Using historical BL data to guide our selection of controls by age and geography, we found that many children attend local health facilities suggesting that it may be feasible to enrol controls at local health facilities. However, substantial difference in the mean age of BL cases versus the mean age of children found at local health facilities was observed. Specifically, 92% of children at local health facilities were aged 0-5 years. This percentage is 2.4 times higher than the proportion of children aged 0-5 years in the general population in Uganda [22
] and 2.6 times higher than children with historical BL in this region [23
]. Based on these differences in age pattern, local health facilities may be appropriate sites for recruiting controls for young BL cases, but they may not be appropriate sites for recruiting controls for older BL cases. Theoretically, one could enrol older controls at local health facilities by prolonging the period of enrolment at the facilities, but such a plan requires one to assume that the few older children who are found at local health facilities during the extended period of enrollment are representative of older children in the general population. Because EMBLEM is being conducted in rural areas, we worry that prolongation of enrollment would lead to a "Hawthorne bias" [24
]. A Hawthorne bias occurs when subjects modify behavior because of actions by the investigator.

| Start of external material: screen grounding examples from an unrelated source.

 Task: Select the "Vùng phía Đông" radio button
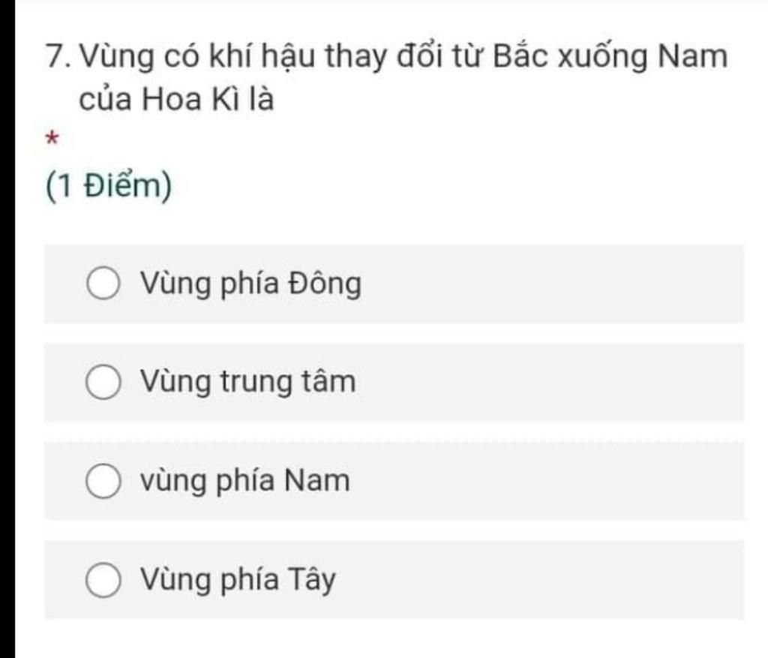[x=103, y=283]
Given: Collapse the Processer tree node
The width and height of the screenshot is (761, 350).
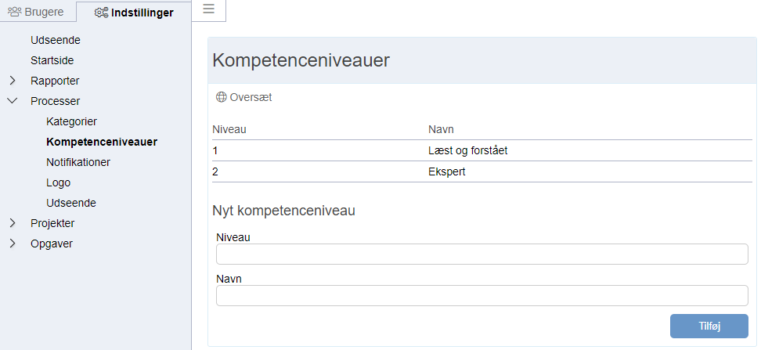Looking at the screenshot, I should [13, 101].
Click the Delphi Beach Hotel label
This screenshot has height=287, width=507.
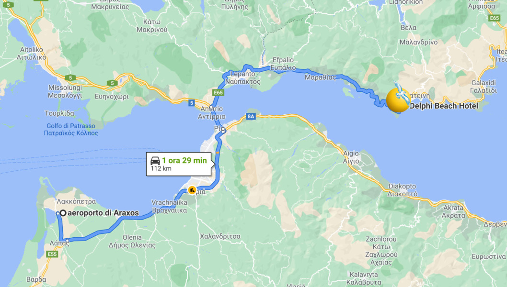coord(444,106)
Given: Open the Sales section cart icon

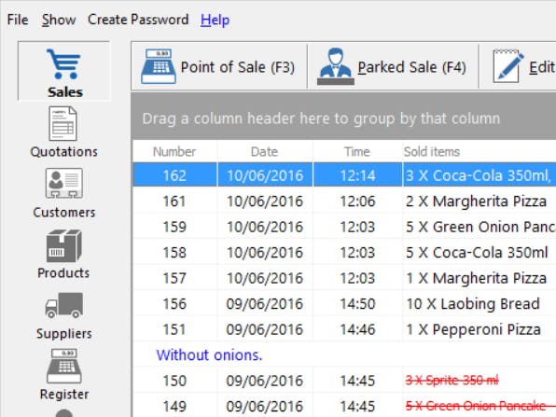Looking at the screenshot, I should coord(63,63).
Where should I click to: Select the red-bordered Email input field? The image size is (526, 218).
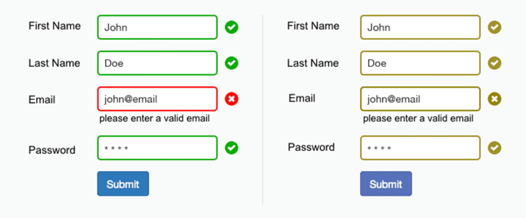[x=157, y=99]
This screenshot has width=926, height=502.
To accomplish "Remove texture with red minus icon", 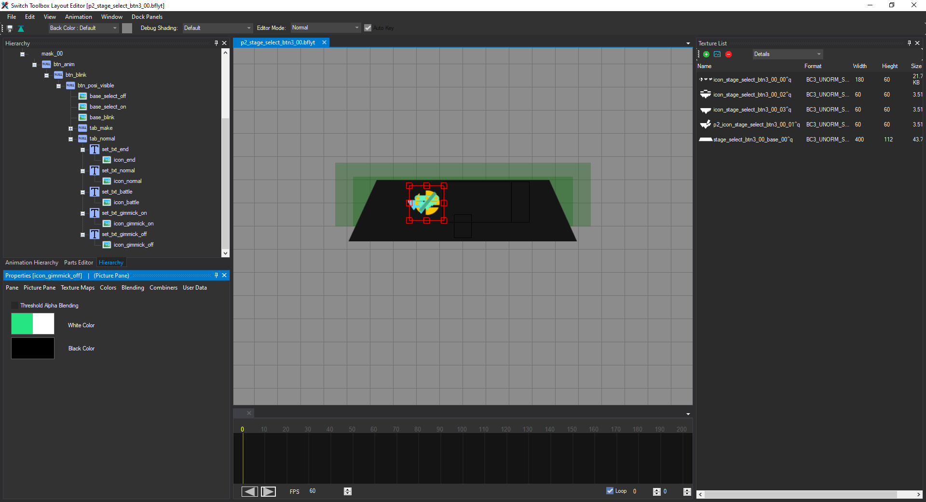I will (x=728, y=55).
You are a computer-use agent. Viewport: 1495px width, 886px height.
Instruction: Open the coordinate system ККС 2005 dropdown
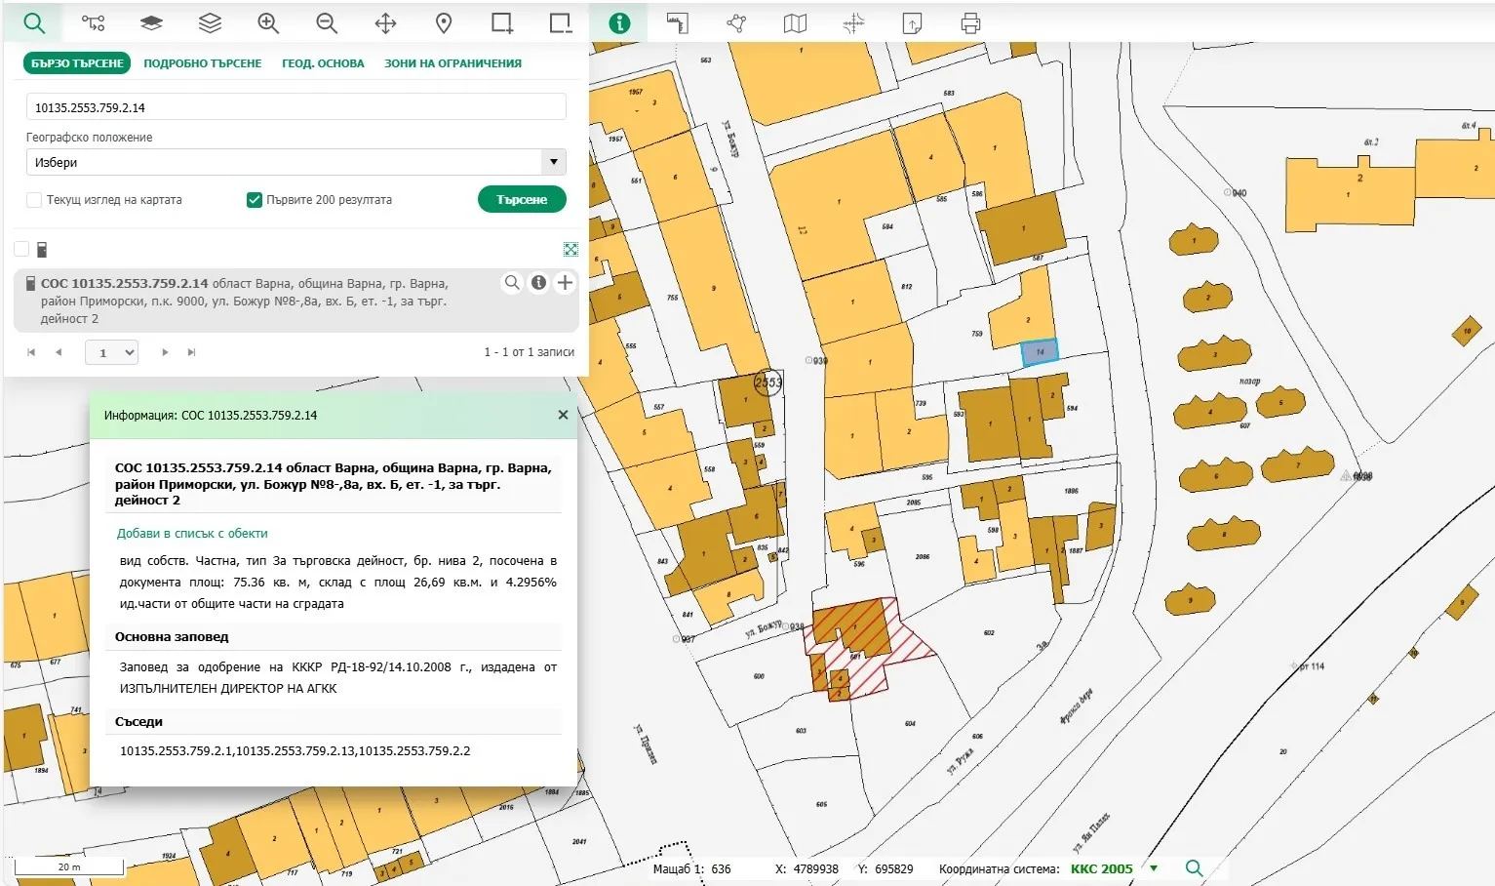(x=1154, y=868)
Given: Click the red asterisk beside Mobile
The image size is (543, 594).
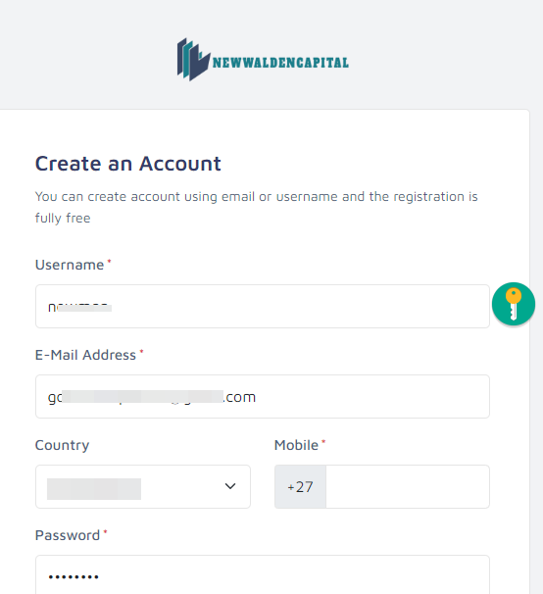Looking at the screenshot, I should [x=323, y=441].
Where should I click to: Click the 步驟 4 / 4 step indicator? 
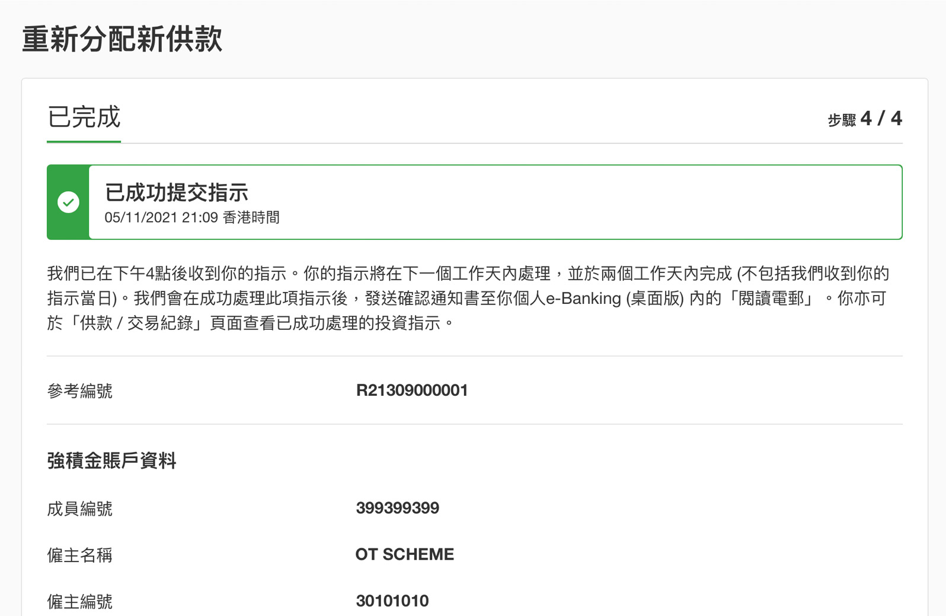tap(864, 119)
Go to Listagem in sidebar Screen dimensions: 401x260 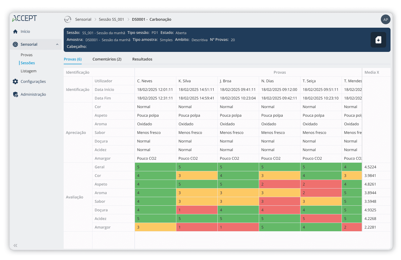(x=28, y=71)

Our study also noted that malaria, which is a central exposure under investigation, is highly prevalent in children attending health facilities, especially young children. Given the absence of reliable data on malaria prevalence in children at health facilities versus in the general population, the high prevalence of malaria in children at local health facilities is a concern. Alternative methods of sampling controls were considered. We considered school-based controls, but rejected them because children in Uganda start attending school at age 7 years, thus pre-school children would be excluded. We considered using other cancers as controls, similar to previous case-control studies of BL in Africa [7
], but this idea is not feasible in the EMBLEM study area because other cancers are rare and not well diagnosed. We considered hospital controls, but rejected this idea after reviewing the hospital admissions charts and finding that hospital controls were much younger (mean age, 2 years) than BL cases, and come from villages near the hospital than did children with BL. Finally, we considered neighbourhood controls, as has been used in previous studies [9
]. We were concern about overmatching and lack of mechanism to verify compliance with selection procedures during implementation.
Given these results, the study design was refined to obtain population-based controls sampled directly from their homes in the village. For practical reasons, the controls will be obtained from representative 100 villages randomly selected from all villages in the study region. The villages were selected after stratifying by proximity to water defined as village having a boundary within or ≥ 500 m of a swamp, river, or lake, and by rural and urban status, defined according to population density from the national census [22
]. Stratification was necessary because malaria transmission and BL risk correlated with proximity to water and urban status [27
]. Children in households selected randomly from a household list are approached and matched according to a pre-specified age and sex eligibility criteria will be invited to participate in EMBLEM as controls.
Our current study does not conclusively evaluate the validity of population versus facility-based controls. Thus, we included a pilot component where both population and facility-based controls will be obtained in 12 villages to examine this issue. Specifically, population pilot controls (PPC) selected from the village (90 per village) will be compared to health centre pilot controls (HCPC) enrolled at the HCII (30 per health facility serving the village). These controls will be compared for distribution of asymptomatic, mild malaria, and malaria-resistance genotypes to determine whether one group is invalid and, if so, to what extent.
To conclude, we compared and contrasted age and sex patterns of historical BL patterns with patterns of children attending local health facilities to gain insights about feasibility and appropriateness of local facilities as site to enrol controls for BL. We noted substantial differences in the age distribution of BL cases versus children at local health facilities leading us to conclude that local health facilities might not be suitable for enrolling controls for older BL cases. To address this concern, the study design was refined to use population-based controls from representative number of villages. A pilot component was included to investigate bias that may be related to using different controls.